■ EXERCISE
Whenever "will" appears in a line, please copy that line from the data.

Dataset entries
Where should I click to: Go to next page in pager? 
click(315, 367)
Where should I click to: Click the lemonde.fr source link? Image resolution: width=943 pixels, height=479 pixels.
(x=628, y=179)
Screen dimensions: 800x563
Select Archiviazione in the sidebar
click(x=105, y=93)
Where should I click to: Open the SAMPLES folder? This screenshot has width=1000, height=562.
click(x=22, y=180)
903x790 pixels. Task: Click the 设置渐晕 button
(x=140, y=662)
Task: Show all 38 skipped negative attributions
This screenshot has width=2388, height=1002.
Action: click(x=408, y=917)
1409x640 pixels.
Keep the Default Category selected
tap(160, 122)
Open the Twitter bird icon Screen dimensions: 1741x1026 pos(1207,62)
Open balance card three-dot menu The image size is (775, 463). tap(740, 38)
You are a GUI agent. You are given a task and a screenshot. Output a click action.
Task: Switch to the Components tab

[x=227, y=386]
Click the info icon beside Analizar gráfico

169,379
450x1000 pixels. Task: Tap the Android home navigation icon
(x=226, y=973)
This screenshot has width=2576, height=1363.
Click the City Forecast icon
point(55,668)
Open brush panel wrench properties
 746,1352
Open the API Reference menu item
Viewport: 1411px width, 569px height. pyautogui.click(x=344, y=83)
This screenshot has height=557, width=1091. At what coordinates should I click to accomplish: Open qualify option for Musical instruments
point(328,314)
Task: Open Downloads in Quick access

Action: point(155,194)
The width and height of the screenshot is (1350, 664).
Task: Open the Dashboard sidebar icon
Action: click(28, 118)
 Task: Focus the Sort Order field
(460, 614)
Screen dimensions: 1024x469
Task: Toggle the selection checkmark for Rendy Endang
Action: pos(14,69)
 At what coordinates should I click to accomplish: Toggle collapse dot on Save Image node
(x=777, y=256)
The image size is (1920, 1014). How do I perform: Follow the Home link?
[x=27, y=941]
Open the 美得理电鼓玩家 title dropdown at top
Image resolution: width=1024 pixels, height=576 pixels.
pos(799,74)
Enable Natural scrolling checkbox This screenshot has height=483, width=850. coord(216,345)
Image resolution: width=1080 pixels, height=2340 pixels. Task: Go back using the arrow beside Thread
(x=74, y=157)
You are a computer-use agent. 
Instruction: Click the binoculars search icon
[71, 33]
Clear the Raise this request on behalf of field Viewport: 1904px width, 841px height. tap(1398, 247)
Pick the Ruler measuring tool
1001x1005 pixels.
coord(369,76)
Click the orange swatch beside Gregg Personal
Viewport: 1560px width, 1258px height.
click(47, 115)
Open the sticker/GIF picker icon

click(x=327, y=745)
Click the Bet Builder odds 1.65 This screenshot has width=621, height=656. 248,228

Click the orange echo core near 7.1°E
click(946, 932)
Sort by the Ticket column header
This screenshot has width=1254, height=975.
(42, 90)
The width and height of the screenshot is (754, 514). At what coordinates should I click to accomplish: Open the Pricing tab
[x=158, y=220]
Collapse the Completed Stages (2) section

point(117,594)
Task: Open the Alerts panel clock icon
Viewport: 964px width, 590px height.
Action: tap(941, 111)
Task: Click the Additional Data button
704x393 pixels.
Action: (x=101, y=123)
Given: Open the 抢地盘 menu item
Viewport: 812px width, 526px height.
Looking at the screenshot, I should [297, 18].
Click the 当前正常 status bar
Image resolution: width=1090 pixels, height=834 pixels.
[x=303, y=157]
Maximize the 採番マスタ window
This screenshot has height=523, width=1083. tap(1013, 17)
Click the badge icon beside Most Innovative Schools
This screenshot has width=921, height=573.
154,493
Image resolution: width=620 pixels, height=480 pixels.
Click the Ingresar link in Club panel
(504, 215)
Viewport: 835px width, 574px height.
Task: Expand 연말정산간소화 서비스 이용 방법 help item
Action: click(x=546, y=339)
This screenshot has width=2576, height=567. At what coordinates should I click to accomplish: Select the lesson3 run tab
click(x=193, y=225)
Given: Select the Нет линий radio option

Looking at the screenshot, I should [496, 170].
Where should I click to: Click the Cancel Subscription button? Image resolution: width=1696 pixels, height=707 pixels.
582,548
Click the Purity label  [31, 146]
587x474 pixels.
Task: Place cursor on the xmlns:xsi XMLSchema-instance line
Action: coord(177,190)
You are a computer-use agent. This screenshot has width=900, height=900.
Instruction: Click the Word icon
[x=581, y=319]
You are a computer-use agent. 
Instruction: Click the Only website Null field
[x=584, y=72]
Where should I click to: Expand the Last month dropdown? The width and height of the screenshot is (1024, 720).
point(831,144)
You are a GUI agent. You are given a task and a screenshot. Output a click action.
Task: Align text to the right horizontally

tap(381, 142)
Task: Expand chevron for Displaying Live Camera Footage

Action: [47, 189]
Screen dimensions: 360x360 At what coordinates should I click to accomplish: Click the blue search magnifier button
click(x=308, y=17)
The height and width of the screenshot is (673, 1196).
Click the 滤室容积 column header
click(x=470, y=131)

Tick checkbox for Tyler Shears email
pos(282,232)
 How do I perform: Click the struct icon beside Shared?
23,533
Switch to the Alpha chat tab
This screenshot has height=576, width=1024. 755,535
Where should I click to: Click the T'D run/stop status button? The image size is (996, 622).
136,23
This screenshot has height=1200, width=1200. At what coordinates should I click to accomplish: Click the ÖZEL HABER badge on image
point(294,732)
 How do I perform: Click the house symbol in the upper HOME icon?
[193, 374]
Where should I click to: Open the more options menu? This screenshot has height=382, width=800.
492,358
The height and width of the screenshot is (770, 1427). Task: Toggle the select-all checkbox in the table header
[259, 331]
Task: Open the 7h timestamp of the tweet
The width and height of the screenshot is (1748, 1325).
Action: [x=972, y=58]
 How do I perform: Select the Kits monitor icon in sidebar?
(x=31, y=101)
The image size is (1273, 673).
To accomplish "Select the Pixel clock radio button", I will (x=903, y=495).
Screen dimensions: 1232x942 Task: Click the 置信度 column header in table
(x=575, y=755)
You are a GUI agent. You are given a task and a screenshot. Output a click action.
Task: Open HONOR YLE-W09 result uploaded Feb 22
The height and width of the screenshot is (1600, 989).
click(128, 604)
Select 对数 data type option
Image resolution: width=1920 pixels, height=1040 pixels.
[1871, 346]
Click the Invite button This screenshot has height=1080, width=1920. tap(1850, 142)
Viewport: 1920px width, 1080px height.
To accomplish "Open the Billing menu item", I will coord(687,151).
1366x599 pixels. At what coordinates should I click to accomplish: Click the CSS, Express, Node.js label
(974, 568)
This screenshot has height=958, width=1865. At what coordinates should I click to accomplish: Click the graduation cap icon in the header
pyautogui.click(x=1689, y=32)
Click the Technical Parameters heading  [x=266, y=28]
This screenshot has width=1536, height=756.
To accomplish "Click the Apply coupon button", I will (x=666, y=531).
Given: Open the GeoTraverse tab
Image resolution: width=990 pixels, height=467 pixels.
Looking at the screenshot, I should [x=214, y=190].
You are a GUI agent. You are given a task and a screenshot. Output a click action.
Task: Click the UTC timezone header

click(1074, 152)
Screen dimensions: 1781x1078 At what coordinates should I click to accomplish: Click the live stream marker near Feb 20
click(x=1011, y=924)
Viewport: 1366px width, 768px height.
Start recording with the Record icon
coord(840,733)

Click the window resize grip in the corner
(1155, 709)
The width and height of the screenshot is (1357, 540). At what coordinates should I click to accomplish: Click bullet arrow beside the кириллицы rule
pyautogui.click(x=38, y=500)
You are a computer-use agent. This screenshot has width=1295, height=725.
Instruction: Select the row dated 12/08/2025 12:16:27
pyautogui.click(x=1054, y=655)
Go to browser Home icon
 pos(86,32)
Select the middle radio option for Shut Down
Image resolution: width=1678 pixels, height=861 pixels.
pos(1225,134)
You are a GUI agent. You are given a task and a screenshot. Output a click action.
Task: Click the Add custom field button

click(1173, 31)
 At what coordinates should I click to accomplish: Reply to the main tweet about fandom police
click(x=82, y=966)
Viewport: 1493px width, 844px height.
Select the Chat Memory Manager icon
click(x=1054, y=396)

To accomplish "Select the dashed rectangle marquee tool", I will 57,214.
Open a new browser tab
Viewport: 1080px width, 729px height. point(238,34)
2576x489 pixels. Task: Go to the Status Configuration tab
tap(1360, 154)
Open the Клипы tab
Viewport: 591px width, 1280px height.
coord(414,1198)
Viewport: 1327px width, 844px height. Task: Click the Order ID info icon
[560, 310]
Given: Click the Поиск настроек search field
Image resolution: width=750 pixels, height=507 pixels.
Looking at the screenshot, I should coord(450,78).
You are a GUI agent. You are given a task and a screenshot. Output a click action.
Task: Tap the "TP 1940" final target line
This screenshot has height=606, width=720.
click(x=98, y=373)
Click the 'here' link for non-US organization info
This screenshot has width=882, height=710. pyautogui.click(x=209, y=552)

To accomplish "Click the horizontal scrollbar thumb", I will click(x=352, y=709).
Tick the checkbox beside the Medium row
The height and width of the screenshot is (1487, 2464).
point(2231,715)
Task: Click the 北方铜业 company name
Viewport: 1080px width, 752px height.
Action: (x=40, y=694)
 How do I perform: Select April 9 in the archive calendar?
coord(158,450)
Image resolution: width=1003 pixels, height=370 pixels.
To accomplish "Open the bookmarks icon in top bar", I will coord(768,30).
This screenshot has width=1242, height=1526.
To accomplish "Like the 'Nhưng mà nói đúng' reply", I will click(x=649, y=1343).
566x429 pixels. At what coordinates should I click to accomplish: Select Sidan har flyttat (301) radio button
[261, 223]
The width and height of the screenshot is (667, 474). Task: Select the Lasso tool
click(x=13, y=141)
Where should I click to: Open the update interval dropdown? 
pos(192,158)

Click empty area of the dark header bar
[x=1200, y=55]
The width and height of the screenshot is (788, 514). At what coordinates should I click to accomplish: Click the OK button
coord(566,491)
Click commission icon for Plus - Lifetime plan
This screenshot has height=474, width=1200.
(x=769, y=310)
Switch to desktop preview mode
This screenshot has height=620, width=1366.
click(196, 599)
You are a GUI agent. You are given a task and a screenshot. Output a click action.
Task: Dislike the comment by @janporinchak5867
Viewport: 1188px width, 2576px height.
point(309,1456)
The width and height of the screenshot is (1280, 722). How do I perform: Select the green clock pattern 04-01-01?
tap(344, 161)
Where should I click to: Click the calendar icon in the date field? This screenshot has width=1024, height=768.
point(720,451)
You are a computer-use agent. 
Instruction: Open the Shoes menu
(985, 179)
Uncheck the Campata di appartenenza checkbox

■ REPLY TO THE EXERCISE
To accomplish "Select the Pixel clock radio button", I will (x=903, y=495).
To accomplish "Open the Billing menu item", I will coord(687,151).
To accomplish "Click the Apply coupon button", I will (x=666, y=531).
To accomplish "Select the dashed rectangle marquee tool", I will 57,214.
To accomplish "Click the horizontal scrollbar thumb", I will click(x=352, y=709).
To accomplish "Open the bookmarks icon in top bar", I will coord(768,30).
To accomplish "Like the 'Nhưng mà nói đúng' reply", I will click(x=649, y=1343).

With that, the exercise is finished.